Marchisio e Agnelli: dal tifoso al rapporto con il suo presidente
Nel corso dell’intervista, Marchisio ha rivelato di intrattenere conversazioni dirette con l’ex proprietario juventino. Il rapporto con Agnelli va oltre il semplice contatto formale, caratterizzato da discussioni che toccano aspetti strategici e umani della società. Di seguito le sue parole, con una parentesi su se stesso:
“Mi sono sempre sentito come un tifoso nello spogliatoio della Juve. Agnelli? Ci sentiamo spesso, mi è capitato ultimamente dopo alcune sconfitte e non per entrare nel tecnico, ma soltanto per ricordare le vittorie passate. A lui mancherà sempre la Juve”.
Un rapporto che va ben oltre il campo, dai forti valori umani, ricordando il passato vincente juventino. E non è mancata una parentesi sull’attuale Juve e un suo possibile approdo nella società.

Spalletti e il suo futuro alla Juve
Luciano Spalletti non ha mai allenato Marchisio, ma il principino ha voluto dire la sua proprio sull’attuale allenatore della Juve. Di seguito le sue parole:
“A livello storico la Juve non ha mai cambiato allenatore così presto a inizio stagione. Da una parte era preoccupante, ma dall’altra gli permetteva anche di avere più tempo. La sua mano c’è e si è vista. Cosa manca alla Juve? Mancano i giocatori forti. Non bisogna mai confondere che se un giocatore indossa una maglia importante vuol dire che è forte perché poi parlano i risultati di fine stagione”.

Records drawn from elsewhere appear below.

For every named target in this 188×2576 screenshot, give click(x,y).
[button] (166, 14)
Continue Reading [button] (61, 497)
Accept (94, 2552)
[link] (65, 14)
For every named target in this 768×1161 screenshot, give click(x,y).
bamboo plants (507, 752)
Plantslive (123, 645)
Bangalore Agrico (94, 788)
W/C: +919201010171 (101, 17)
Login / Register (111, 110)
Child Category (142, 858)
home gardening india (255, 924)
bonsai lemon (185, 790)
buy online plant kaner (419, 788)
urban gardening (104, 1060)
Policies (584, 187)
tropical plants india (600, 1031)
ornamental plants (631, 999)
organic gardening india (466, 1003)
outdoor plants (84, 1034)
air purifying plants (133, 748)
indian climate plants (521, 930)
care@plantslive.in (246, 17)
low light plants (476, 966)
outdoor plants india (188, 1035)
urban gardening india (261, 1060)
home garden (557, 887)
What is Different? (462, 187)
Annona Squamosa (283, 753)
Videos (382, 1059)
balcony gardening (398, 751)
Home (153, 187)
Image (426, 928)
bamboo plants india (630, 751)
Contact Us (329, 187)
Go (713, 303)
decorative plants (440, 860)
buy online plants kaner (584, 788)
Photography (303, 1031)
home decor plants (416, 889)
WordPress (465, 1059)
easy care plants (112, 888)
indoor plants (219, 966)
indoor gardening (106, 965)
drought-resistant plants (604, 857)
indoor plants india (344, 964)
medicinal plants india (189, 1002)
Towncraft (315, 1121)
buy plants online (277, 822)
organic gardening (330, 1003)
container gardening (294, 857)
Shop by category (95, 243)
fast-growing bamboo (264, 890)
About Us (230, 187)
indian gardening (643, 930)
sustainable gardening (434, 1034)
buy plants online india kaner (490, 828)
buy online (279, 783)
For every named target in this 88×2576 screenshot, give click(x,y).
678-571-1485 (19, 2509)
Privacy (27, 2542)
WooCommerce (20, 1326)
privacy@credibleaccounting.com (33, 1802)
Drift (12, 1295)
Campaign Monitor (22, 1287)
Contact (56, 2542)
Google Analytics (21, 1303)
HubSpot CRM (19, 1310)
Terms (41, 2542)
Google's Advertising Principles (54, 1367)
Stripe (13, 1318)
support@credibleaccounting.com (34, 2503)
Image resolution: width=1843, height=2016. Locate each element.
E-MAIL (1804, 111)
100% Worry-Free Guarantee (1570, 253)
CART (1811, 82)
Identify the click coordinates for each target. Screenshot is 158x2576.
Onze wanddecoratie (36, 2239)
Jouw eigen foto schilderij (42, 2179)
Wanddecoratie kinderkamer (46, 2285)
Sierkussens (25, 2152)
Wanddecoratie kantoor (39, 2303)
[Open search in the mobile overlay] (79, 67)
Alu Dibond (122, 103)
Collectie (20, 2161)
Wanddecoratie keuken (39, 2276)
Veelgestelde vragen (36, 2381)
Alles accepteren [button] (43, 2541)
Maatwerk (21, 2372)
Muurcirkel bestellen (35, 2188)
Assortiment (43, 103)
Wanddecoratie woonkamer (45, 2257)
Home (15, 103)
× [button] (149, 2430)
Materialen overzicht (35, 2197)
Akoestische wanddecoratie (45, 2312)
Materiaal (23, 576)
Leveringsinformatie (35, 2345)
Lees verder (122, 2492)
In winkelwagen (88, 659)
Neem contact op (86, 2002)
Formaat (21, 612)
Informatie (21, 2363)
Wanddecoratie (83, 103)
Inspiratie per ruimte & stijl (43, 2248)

E su un possibile approdo in società:
“Oggi mi sorprende non vedere Del Piero in società, sappiamo com’è ma per la persona che è mi piacerebbe tanto vederlo dentro il club. Io alla Juve? Perché no, vediamo… Non è mai arrivata una proposta e al momento non ho quella intenzione. Io sono concentrato sul mio percorso di crescita e mi sono buttato con tutte le energie a lavorare sui giovani. La mia esperienza può dare una grande mano a questi ragazzi. Invidia per Chiellini? No, fa una parte un po’ diversa e anche lui aveva già le idee chiare su quel che voleva fare”.